Portée de la charte en terme de progrés zero. Elle aurait un sens seulement si le social faisait partie des competences de l'union. Ce qui n'est pas le cas.
je vais prendre un exemple pour illustrer mon propos. La constitution fixe en dur 3% de deficit budgétaire, le gouvernement decide pour reduire ce deficit et notamment celui lié aux retraites de diminuer les retraites par deux. cela passe pourquoi ?
parceque la competence de l'union c'est le 3% pas la decision du gouvernement de diviser les retaites par deux, donc cela ne peut etre contesté via la charte. Cela l'aurait pu si jamais c'etait une directive qui le demandait specifiquement. clair ?
Donc la charte n'empeche effectivement pas de mener une politique de gauche en france (quoi que on pourrait discuter la partie III qui elle la limite serieusement) mais en revanche elle n'apporte rien en terme de competence ou d'harmonisation sociale ! et n'apporte aucun droits nouveaux !

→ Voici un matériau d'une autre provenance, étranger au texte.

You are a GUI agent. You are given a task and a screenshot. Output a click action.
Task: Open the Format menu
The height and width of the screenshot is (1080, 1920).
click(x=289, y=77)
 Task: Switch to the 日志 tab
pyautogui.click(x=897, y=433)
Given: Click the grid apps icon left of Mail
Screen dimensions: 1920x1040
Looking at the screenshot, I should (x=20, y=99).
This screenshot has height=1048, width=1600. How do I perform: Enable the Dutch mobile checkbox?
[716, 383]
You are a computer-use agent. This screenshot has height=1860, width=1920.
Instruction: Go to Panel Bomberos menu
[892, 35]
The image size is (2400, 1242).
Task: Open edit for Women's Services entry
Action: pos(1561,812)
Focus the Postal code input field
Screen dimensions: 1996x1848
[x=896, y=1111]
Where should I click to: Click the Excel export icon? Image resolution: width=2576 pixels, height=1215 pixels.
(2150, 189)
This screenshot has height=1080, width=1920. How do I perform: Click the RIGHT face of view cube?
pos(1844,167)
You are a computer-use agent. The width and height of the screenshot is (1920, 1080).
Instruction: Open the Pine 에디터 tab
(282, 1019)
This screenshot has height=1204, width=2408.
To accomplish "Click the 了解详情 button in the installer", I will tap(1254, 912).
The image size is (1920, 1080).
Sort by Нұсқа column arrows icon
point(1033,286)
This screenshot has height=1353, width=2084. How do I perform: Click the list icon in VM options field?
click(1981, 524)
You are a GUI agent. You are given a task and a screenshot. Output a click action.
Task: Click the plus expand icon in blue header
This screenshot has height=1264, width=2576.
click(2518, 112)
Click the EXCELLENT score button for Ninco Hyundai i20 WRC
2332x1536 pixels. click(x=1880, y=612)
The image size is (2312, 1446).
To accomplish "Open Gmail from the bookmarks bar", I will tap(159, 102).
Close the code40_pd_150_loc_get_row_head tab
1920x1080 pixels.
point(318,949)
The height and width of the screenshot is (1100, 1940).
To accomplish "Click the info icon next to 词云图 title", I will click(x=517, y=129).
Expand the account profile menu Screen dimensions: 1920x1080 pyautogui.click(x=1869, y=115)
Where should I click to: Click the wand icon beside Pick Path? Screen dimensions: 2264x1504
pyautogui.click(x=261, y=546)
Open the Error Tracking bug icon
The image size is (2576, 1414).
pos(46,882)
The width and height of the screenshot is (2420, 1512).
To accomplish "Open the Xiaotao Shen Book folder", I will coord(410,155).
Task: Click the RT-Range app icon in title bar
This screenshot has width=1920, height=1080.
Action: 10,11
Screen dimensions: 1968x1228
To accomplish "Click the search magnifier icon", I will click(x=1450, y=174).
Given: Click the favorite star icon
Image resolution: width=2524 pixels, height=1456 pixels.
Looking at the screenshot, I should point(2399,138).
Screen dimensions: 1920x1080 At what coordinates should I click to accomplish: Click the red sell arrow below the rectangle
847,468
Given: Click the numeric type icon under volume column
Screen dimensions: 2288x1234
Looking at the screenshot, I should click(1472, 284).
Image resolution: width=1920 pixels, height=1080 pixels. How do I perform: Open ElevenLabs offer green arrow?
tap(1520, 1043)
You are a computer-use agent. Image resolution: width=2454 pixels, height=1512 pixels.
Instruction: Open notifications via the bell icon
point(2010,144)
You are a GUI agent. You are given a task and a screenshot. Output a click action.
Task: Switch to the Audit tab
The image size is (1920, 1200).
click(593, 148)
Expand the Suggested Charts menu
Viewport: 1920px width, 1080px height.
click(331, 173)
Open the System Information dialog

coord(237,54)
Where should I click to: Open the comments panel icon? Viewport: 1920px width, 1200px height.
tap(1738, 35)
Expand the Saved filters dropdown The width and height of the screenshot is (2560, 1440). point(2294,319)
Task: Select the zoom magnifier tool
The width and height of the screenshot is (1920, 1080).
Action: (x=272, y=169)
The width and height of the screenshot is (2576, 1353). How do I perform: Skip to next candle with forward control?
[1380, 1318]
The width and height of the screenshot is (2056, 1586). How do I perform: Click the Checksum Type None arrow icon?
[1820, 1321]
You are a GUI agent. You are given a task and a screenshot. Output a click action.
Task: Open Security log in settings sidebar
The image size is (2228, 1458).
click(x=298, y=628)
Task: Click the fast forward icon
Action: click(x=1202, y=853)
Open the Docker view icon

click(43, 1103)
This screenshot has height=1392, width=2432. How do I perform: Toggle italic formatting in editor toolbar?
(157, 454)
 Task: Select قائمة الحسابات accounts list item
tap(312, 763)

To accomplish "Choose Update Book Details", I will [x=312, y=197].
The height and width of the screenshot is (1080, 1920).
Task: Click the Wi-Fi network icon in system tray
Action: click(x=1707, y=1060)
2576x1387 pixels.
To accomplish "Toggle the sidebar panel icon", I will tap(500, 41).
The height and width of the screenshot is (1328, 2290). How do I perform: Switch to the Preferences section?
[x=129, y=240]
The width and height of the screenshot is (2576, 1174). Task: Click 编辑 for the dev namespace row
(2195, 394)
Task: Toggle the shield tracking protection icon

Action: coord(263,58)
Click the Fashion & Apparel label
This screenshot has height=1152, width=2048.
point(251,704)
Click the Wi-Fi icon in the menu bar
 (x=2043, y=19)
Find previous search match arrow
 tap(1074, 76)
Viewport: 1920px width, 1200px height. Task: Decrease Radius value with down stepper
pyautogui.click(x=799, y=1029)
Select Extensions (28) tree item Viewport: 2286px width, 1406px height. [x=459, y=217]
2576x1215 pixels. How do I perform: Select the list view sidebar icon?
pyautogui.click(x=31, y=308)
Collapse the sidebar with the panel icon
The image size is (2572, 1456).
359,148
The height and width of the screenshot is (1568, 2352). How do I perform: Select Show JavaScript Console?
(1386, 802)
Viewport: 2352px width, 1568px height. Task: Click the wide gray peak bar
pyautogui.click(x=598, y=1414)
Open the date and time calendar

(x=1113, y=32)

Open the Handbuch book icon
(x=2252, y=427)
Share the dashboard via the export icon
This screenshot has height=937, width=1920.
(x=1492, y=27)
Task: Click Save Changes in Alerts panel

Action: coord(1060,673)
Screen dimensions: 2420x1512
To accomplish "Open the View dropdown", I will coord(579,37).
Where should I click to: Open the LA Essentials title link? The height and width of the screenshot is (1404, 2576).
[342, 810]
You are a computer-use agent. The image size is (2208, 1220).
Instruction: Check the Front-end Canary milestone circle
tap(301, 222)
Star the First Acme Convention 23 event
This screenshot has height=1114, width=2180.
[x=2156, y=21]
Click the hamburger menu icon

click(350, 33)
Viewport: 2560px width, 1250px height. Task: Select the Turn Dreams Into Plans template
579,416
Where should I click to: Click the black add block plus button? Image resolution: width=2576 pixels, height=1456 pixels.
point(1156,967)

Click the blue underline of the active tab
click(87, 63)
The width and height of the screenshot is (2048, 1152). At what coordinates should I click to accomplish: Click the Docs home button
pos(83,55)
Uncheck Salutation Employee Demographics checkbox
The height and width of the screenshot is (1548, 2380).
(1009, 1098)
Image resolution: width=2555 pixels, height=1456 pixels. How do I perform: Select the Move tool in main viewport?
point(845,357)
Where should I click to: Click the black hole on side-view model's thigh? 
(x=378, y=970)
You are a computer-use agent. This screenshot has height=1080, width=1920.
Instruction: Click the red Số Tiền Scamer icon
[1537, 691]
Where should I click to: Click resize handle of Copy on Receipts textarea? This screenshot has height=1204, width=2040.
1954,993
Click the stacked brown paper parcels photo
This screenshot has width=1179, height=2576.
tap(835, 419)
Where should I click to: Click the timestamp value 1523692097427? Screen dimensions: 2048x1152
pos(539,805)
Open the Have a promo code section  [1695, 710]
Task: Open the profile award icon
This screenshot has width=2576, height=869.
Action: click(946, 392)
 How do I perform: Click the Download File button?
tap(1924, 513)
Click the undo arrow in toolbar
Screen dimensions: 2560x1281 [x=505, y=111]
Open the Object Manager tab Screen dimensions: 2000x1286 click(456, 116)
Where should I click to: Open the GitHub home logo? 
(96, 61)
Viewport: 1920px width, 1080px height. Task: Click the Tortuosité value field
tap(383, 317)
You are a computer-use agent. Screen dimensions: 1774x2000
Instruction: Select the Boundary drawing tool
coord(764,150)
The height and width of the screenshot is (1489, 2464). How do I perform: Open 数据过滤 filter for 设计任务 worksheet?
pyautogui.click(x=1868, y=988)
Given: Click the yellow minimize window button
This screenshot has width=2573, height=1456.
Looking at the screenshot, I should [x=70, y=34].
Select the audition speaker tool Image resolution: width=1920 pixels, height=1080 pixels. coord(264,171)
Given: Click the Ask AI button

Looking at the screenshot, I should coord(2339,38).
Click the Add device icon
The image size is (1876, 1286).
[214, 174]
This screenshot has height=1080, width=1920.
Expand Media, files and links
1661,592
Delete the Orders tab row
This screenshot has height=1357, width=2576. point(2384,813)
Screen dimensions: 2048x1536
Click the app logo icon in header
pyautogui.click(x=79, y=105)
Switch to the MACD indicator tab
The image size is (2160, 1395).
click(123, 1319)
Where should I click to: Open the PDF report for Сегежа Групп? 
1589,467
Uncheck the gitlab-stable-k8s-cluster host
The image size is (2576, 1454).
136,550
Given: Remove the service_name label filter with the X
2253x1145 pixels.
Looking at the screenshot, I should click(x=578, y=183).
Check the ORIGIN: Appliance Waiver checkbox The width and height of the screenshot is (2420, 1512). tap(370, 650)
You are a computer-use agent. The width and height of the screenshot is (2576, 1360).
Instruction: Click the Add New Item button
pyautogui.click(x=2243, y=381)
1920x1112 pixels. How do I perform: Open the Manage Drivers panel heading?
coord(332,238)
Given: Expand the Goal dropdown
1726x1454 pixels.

Et le probléme n'est pas de savoir si on pourra faire une politique PS en france mais de savoir si on va essayer de se donner des outils d'harmonisation sociale en europe vers le haut.
Rédigé par : prevalli | 23 novembre 2004 à 23:48
je compare enfin ce texte du oui avec la realité du texte
Le Conseil constitutionnel s’est appliqué dans sa décision à préciser les conditions d’application de la charte. Il a notamment rappelé que " en vertu du paragraphe 5 de l’article II-112, la charte comporte " :
° " des droits directement invocables devant les juridictions ",
° des " principes " qui peuvent être invoqués " à l’encontre des actes de portée générale relatifs à leur mise en oeuvre ".
et
qu'en vertu du paragraphe 5 de l'article II-112, elle comporte, à côté de « droits » directement invocables devant les juridictions, des « principes » qui constituent des objectifs ne pouvant être invoqués qu'à l'encontre des actes de portée générale relatifs à leur mise en oeuvre
vous remarquerez la nuance du " à l'encontre" et du "qu'a l'encontre"
cela s'appelle de la desinformation ou de la manipulation du sens. ooooooh
Rédigé par : prevalli | 23 novembre 2004 à 23:53
Prevalli : pouvez-vous m'indiquer où la Constitution "fixe en dur" le critère de 3% de déficit public?
Rédigé par : Emmanuel | 25 novembre 2004 à 01:09
emmanuel la constitution est composée de trois partie
le corps principal dant tout le monde discute
les declarations annexes et les protocoles
les interpretations du praesidium
les trois sont considérés comme faisant partie de la constitution. C'est pourquoi on parle d'u n pavé de plus de 400 pages !
Lisez l'ensemble. Tout les traités antérieurs ont été intégrés dans la constitution y inclus le pacte de stabilité. Celui ci est repris dans le texte suivant CIG 87/04 ADD 2.
Desormais ce texte comme les autres est soumis aux clauses de revision de la constitution.
Rédigé par : prevalli | 25 novembre 2004 à 10:16
le lien que l'on trouve sur ce site
http://europa.eu.int/constitution/download/protocols_annexes_FR.pdf
page 262 ce sera vite trouvé.
Rédigé par : prevalli | 25 novembre 2004 à 10:24
Merci pour la précision. Je cherchais vainement le protocole dans une version antérieure du texte. Voir ma note plus haut pour une discussion sur les textes annexés.